Dataset entries
========================

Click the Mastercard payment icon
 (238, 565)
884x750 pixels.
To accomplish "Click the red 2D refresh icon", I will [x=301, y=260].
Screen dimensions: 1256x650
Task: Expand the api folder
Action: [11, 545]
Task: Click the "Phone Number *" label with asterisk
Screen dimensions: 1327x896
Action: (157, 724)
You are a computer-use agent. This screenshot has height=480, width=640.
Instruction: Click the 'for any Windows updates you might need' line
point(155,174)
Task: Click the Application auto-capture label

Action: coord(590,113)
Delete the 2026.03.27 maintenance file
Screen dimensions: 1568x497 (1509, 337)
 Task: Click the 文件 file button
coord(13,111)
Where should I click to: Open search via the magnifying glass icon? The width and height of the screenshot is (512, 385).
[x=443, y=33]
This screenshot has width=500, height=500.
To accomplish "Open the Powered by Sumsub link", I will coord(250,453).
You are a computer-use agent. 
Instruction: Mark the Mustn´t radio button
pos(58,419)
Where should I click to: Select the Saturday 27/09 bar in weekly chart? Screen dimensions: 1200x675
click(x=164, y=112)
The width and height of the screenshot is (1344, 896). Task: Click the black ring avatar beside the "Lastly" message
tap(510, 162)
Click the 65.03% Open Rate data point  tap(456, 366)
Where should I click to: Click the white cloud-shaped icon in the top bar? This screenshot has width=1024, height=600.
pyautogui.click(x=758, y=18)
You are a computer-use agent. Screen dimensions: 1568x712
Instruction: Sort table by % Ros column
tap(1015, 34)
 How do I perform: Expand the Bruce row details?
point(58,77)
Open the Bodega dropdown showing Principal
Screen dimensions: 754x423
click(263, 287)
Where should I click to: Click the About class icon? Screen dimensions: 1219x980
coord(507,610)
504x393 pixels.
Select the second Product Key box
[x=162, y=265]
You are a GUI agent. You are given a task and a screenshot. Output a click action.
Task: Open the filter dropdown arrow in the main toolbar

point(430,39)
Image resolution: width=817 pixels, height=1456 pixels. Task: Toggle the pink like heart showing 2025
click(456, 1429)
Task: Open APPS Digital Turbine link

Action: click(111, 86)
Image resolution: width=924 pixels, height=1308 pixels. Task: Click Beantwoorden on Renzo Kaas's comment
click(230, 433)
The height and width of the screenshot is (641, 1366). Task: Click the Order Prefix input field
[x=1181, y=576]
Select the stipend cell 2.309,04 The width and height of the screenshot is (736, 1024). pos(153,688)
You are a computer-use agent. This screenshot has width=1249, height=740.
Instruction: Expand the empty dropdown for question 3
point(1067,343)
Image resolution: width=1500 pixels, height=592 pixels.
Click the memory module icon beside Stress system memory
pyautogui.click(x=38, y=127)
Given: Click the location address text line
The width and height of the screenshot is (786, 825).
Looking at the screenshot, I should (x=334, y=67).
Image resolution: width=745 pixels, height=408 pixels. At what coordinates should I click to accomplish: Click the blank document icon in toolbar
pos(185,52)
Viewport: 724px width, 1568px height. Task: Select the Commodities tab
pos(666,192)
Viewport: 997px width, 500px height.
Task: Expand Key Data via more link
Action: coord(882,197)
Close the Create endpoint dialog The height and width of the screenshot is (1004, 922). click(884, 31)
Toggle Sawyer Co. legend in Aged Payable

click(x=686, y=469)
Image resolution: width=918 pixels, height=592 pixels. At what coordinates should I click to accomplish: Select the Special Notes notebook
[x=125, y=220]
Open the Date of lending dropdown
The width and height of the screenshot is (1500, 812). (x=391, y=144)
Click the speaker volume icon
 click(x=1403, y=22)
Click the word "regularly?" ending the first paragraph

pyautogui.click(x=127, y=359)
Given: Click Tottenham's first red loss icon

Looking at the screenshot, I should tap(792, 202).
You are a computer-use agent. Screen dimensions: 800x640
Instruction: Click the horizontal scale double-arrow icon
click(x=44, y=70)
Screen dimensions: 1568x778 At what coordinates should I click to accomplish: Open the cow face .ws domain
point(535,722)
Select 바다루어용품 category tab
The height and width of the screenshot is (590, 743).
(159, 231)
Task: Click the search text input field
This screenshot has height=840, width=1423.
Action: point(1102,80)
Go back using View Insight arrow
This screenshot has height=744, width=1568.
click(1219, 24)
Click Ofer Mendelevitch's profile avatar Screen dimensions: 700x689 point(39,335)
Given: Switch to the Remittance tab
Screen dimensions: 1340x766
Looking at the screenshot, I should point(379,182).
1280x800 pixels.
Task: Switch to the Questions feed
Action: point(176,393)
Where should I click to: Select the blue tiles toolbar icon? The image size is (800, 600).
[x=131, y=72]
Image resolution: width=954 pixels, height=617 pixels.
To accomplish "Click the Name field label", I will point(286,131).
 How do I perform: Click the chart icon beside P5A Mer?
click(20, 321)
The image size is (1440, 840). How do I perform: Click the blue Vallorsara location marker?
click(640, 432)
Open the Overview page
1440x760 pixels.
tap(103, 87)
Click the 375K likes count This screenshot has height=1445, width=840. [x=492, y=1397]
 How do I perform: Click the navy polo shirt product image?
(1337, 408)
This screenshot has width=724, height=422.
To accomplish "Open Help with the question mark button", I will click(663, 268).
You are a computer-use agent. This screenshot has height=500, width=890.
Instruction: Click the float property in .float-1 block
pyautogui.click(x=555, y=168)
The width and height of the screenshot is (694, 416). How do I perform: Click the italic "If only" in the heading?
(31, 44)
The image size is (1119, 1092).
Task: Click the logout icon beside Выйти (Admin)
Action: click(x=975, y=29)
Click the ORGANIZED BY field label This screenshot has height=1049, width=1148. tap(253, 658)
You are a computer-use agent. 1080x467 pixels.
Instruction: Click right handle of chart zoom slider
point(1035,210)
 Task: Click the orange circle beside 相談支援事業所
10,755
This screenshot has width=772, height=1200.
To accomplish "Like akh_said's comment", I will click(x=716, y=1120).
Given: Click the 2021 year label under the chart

========================

### [Task directions]
Each record above should be given again exactly as it appears.

### [Your solution]
Click the Mastercard payment icon
 (238, 565)
884x750 pixels.
To accomplish "Click the red 2D refresh icon", I will [x=301, y=260].
Screen dimensions: 1256x650
Task: Expand the api folder
Action: [11, 545]
Task: Click the "Phone Number *" label with asterisk
Screen dimensions: 1327x896
Action: (157, 724)
You are a computer-use agent. This screenshot has height=480, width=640.
Instruction: Click the 'for any Windows updates you might need' line
point(155,174)
Task: Click the Application auto-capture label

Action: coord(590,113)
Delete the 2026.03.27 maintenance file
Screen dimensions: 1568x497 (1509, 337)
 Task: Click the 文件 file button
coord(13,111)
Where should I click to: Open search via the magnifying glass icon? The width and height of the screenshot is (512, 385).
[x=443, y=33]
This screenshot has width=500, height=500.
To accomplish "Open the Powered by Sumsub link", I will coord(250,453).
You are a computer-use agent. 
Instruction: Mark the Mustn´t radio button
pos(58,419)
Where should I click to: Select the Saturday 27/09 bar in weekly chart? Screen dimensions: 1200x675
click(x=164, y=112)
The width and height of the screenshot is (1344, 896). Task: Click the black ring avatar beside the "Lastly" message
tap(510, 162)
Click the 65.03% Open Rate data point  tap(456, 366)
Where should I click to: Click the white cloud-shaped icon in the top bar? This screenshot has width=1024, height=600.
pyautogui.click(x=758, y=18)
You are a computer-use agent. Screen dimensions: 1568x712
Instruction: Sort table by % Ros column
tap(1015, 34)
 How do I perform: Expand the Bruce row details?
point(58,77)
Open the Bodega dropdown showing Principal
Screen dimensions: 754x423
click(263, 287)
Where should I click to: Click the About class icon? Screen dimensions: 1219x980
coord(507,610)
504x393 pixels.
Select the second Product Key box
[x=162, y=265]
You are a GUI agent. You are given a task and a screenshot. Output a click action.
Task: Open the filter dropdown arrow in the main toolbar

point(430,39)
Image resolution: width=817 pixels, height=1456 pixels. Task: Toggle the pink like heart showing 2025
click(456, 1429)
Task: Open APPS Digital Turbine link

Action: click(111, 86)
Image resolution: width=924 pixels, height=1308 pixels. Task: Click Beantwoorden on Renzo Kaas's comment
click(230, 433)
The height and width of the screenshot is (641, 1366). Task: Click the Order Prefix input field
[x=1181, y=576]
Select the stipend cell 2.309,04 The width and height of the screenshot is (736, 1024). pos(153,688)
You are a computer-use agent. This screenshot has width=1249, height=740.
Instruction: Expand the empty dropdown for question 3
point(1067,343)
Image resolution: width=1500 pixels, height=592 pixels.
Click the memory module icon beside Stress system memory
pyautogui.click(x=38, y=127)
Given: Click the location address text line
The width and height of the screenshot is (786, 825).
Looking at the screenshot, I should (x=334, y=67).
Image resolution: width=745 pixels, height=408 pixels. At what coordinates should I click to accomplish: Click the blank document icon in toolbar
pos(185,52)
Viewport: 724px width, 1568px height. Task: Select the Commodities tab
pos(666,192)
Viewport: 997px width, 500px height.
Task: Expand Key Data via more link
Action: coord(882,197)
Close the Create endpoint dialog The height and width of the screenshot is (1004, 922). click(884, 31)
Toggle Sawyer Co. legend in Aged Payable

click(x=686, y=469)
Image resolution: width=918 pixels, height=592 pixels. At what coordinates should I click to accomplish: Select the Special Notes notebook
[x=125, y=220]
Open the Date of lending dropdown
The width and height of the screenshot is (1500, 812). (x=391, y=144)
Click the speaker volume icon
 click(x=1403, y=22)
Click the word "regularly?" ending the first paragraph

pyautogui.click(x=127, y=359)
Given: Click Tottenham's first red loss icon

Looking at the screenshot, I should tap(792, 202).
You are a computer-use agent. Screen dimensions: 800x640
Instruction: Click the horizontal scale double-arrow icon
click(x=44, y=70)
Screen dimensions: 1568x778 At what coordinates should I click to accomplish: Open the cow face .ws domain
point(535,722)
Select 바다루어용품 category tab
The height and width of the screenshot is (590, 743).
(159, 231)
Task: Click the search text input field
This screenshot has height=840, width=1423.
Action: point(1102,80)
Go back using View Insight arrow
This screenshot has height=744, width=1568.
click(1219, 24)
Click Ofer Mendelevitch's profile avatar Screen dimensions: 700x689 point(39,335)
Given: Switch to the Remittance tab
Screen dimensions: 1340x766
Looking at the screenshot, I should point(379,182).
1280x800 pixels.
Task: Switch to the Questions feed
Action: point(176,393)
Where should I click to: Select the blue tiles toolbar icon? The image size is (800, 600).
[x=131, y=72]
Image resolution: width=954 pixels, height=617 pixels.
To accomplish "Click the Name field label", I will point(286,131).
 How do I perform: Click the chart icon beside P5A Mer?
click(20, 321)
The image size is (1440, 840). How do I perform: Click the blue Vallorsara location marker?
click(640, 432)
Open the Overview page
1440x760 pixels.
tap(103, 87)
Click the 375K likes count This screenshot has height=1445, width=840. [x=492, y=1397]
 How do I perform: Click the navy polo shirt product image?
(1337, 408)
This screenshot has width=724, height=422.
To accomplish "Open Help with the question mark button", I will click(663, 268).
You are a computer-use agent. This screenshot has height=500, width=890.
Instruction: Click the float property in .float-1 block
pyautogui.click(x=555, y=168)
The width and height of the screenshot is (694, 416). How do I perform: Click the italic "If only" in the heading?
(31, 44)
The image size is (1119, 1092).
Task: Click the logout icon beside Выйти (Admin)
Action: click(x=975, y=29)
Click the ORGANIZED BY field label This screenshot has height=1049, width=1148. tap(253, 658)
You are a computer-use agent. 1080x467 pixels.
Instruction: Click right handle of chart zoom slider
point(1035,210)
 Task: Click the orange circle beside 相談支援事業所
10,755
This screenshot has width=772, height=1200.
To accomplish "Like akh_said's comment", I will click(x=716, y=1120).
Given: Click the 2021 year label under the chart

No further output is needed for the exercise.